> [Trabajo requerido]
1) Transcribe del texto citado el tramo que va desde "La crisis del" hasta "nimio que sea.".
2) Enumera, en el orden en que aparecen, todas las personas que el texto citado menciona por su nombre o apellido.

> [Texto citado]
◆ ◆ ◆

En ocasiones el debate mutó en un espectáculo lleno de fantasmas. Cuando la diputada Oramas quiso interpelar al presidente del Gobierno, cayó en la cuenta de que ya este ni estaba ni se le esperaba. Arrimadas señaló en su intervención a la ministra de Hacienda, para recordarle sus sinceras palabras sobre el uso que los abuelos hacen de sus pensiones. El realizador, que debía estar afectado por el asunto, acabó enfocando –quizás con cierta mala leche— a María Jesús Montero, que despreciaba olímpicamente la intervención de Arrimadas mientras cuchicheaba con el ministro de la Presidencia. Fue un desliz, el enfoque del realizador.

Una y otra vez el diputado de turno ha asumido al subir a la tribuna que hablaba a sus correligionarios que, en cada punto y aparte, le aplaudían a rabiar, fuesen cien, cincuenta o diez. Daba igual lo que hubiera dicho, batían palmas como muñecos autómatas con sonrisas hieráticas. Y, por supuesto, se agarraban las manos ante la posibilidad de reconocer el ingenio o la lucidez de un oponente. Resulta cansino oír a la presidenta Batet repetir “Cállense señorías”. El Congreso de los Diputados debe ser la sede de la soberanía nacional, no la de la mala educación de sus elites dirigentes.

Para ser un diputado digno de elección no hay que ser un gran orador, pero al menos sí se ha de admirar el arte de la oratoria. Cuentan que, en 1870, durante un debate en el Congreso el general Prim, a la sazón presidente del Gobierno, escuchaba con mucha atención la intervención de Gonzalo Serraclara, diputado republicano por Barcelona. Al acabar, Prim aplaudió con entusiasmo. Un ministro le quiso llamar la atención sobre lo inapropiado de su aplauso, y el presidente le respondió: “No se inquiete, aplaudo la música, no la letra”.

La crisis del parlamentarismo no es solo una cuestión de fondo, de saltarse normas básicas y democráticas con reglamentos retorcidos y abuso reiterado de decretos. El parlamentarismo está hundiéndose también por el sinsentido de las formas de sus señorías. Muchísimo más grave que ir vestido de cualquier manera es dedicarse a jugar con el aparatito, mientras se aparenta debatir sobre cualquier aspecto que afecta al funcionamiento de la nación, por nimio que sea.

Tenemos un gravísimo problema en las aulas con el abuso de los móviles. Si los diputados se comportan de ese modo, ¿qué argumentos tiene un profesor si quiere convencer a sus alumnos de que ese uso es incorrecto? La hiperconectividad en espacios compartidos de docencia, de debate, de teatros o cines no sólo distrae, molesta e interrumpe a docentes, conferenciantes, actores o vecinos de butaca, es sobre todo un desaire al respeto y a la convivencia.

Más penoso que la esperpéntica moción de censura de Vox y Tamames ha sido convertir el Palacio de la Carrera de San Jerónimo en un Mobile Congress de los Diputados. Con ese constante desprecio hacia el discurso del adversario político, el horizonte del parlamentarismo como modelo para la ciudadanía es más que oscuro, es fácilmente prescindible para cualquier líder populista, trumpista o aprendiz de brujo. No todo vale señorías con tal de ser diputado, al menos sean educados.

◆ ◆ ◆

> [Bloque de datos]
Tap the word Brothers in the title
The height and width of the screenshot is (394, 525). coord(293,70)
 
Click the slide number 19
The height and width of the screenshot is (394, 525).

◆ ◆ ◆

> [Resultados del ejercicio]
1)
La crisis del parlamentarismo no es solo una cuestión de fondo, de saltarse normas básicas y democráticas con reglamentos retorcidos y abuso reiterado de decretos. El parlamentarismo está hundiéndose también por el sinsentido de las formas de sus señorías. Muchísimo más grave que ir vestido de cualquier manera es dedicarse a jugar con el aparatito, mientras se aparenta debatir sobre cualquier aspecto que afecta al funcionamiento de la nación, por nimio que sea.

2) Oramas, Arrimadas, María Jesús Montero, Batet, Prim, Gonzalo Serraclara, Tamames